E' per questo che sviluppare un partito politico che lotti per la democrazia
e cerchi di educare la gente alla democrazia, può almeno in parte
sostituire la richiesta di democrazia che si sviluppa in una società
industrializzata.
Gli attuali rapporti tra autorità palestinese e stato sionista
e americani, non sembrano lasciare spazio nè per uno sviluppo industriale,
nè per lo sviluppo di un'opposizione politica di qualche genere.
Come pensa si possa risolvere questo?
Gli sviluppi di cui parlavo sono totalmente estranei all'"agenda"
dell'A.P., e lo sarebbero anche indipendentemente dall'influenza di altri
stati. Ma è comunque vero che lo stato sionista è un ostacolo
reale per ogni vero sviluppo economico.
In aggiunta al fatto che i paesi "donatori", soprattutto gli
Stai Uniti non vogliono uno sviluppo economico dei T.O. o se volete "aree
autonome".
Questo significa che il freno ad uno sviluppo delle aree autonome palestinesi
deriva da tre fattori: il primo è la natura stessa dell'A.P., ed
è legata alla sua ideologia di borghesia "compradora",
e poi ci sono lo stato sionista e i paesi "donatori".
Per questo non possiamo sperare in uno sviluppo (economico e sociale)
nel tempo presente. Quindi il punto su cui dobbiamo concentrarci è
nel tentare di portare avanti un'opera di "rieducazione" della
gente, verso nuove forme di lotta. Dobbiamo cercare di creare una coscienza
di classe, e dobbiamo partire da questo dato soggettivo a causa delle
condizioni oggettive in cui ci troviamo.
Come è stato il trattamento in carcere, in particolare per lei
e Ahmed Qatamesh, che siete stati trasferiti alla prigione di Gerico?

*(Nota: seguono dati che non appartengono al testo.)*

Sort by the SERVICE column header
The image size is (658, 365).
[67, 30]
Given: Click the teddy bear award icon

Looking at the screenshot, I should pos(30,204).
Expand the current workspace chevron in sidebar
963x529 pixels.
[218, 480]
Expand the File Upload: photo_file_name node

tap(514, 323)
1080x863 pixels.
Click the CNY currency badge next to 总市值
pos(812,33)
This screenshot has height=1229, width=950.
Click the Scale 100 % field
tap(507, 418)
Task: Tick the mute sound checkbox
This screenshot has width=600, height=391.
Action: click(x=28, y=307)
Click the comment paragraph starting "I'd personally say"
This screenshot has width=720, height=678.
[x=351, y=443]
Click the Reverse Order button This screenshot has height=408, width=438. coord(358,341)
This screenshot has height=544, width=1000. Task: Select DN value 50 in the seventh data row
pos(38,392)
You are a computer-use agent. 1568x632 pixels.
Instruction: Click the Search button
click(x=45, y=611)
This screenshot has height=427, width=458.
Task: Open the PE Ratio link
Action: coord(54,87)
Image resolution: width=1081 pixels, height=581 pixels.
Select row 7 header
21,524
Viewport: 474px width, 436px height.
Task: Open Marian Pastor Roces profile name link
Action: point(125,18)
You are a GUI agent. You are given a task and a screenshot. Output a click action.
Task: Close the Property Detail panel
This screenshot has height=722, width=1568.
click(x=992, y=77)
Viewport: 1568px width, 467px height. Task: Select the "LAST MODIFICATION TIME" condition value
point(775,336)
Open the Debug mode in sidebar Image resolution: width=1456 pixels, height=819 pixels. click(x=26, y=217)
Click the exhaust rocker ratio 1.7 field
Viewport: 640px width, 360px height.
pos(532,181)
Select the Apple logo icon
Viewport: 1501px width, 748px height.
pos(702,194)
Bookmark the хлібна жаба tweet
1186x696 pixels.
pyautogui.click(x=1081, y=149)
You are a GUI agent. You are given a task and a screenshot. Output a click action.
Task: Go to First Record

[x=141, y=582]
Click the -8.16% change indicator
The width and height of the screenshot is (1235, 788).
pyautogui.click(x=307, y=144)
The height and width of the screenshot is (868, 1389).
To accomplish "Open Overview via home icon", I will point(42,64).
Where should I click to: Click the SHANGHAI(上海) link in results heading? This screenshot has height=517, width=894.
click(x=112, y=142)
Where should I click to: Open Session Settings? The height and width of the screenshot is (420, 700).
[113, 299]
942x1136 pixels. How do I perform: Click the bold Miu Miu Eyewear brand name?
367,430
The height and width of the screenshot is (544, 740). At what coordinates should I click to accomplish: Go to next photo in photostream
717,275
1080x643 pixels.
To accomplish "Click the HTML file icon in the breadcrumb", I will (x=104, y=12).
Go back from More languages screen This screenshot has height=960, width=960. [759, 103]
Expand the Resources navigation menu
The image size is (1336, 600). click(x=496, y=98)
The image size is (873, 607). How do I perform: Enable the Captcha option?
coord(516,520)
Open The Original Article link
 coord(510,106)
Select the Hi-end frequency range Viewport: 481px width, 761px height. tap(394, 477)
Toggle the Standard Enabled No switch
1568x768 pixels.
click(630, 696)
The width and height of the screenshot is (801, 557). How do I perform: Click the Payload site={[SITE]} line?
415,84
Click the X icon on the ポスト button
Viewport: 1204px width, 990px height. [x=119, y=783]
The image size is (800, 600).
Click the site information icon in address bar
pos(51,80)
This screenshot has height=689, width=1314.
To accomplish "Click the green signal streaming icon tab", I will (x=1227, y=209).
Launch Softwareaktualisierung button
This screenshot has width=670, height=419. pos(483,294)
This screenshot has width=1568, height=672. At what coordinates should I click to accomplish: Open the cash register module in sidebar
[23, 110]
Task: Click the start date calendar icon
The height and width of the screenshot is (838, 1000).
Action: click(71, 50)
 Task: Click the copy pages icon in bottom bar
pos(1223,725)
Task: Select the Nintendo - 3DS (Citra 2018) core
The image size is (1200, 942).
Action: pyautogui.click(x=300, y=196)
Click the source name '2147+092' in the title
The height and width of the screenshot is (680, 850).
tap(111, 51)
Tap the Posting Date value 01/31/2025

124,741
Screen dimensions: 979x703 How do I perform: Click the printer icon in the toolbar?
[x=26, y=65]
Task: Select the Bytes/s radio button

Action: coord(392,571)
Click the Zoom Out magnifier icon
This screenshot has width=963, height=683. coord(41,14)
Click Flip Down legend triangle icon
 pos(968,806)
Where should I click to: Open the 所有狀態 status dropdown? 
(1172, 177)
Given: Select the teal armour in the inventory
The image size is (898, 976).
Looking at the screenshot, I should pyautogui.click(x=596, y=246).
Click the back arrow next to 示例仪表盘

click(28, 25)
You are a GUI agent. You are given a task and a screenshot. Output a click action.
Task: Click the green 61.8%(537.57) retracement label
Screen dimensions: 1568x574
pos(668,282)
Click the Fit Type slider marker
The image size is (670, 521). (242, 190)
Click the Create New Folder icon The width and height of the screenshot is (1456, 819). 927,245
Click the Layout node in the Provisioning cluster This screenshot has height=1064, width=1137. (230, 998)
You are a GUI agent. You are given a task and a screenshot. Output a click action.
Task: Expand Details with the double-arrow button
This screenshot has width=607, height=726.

Sì, noi 2 siamo stati trasferiti nel reparto speciale dei servizi
di sicurezza, altri erano a Nablus, ma nel nostro caso posso dire che
il trattamento non è stato cattivo, non siamo stati trattati duramente,
nè umiliati, nè picchiati. Noi abbiamo protestato per il
fatto di essere stati rinchiusi in prigione, che è un gravissimo
attacco alla nostra libertà.
Come pensate di portare avanti la vostra lotta?
Abbiamo certamente intenzione di continuare a portare avanti la nostra
forma di lotta, ma soprattutto vogliamo stimolare i partiti politici di
opposizione ad assumersi le proprie responsabilità, visto che noi,
come individui, non pensiamo di sostituirci ai partiti o alla classe.
Noi abbiamo solo iniziato questa protesta, abbiamo intenzione di portarla
avanti, ma certamente non da soli. Si dovrà espandere ed allargare.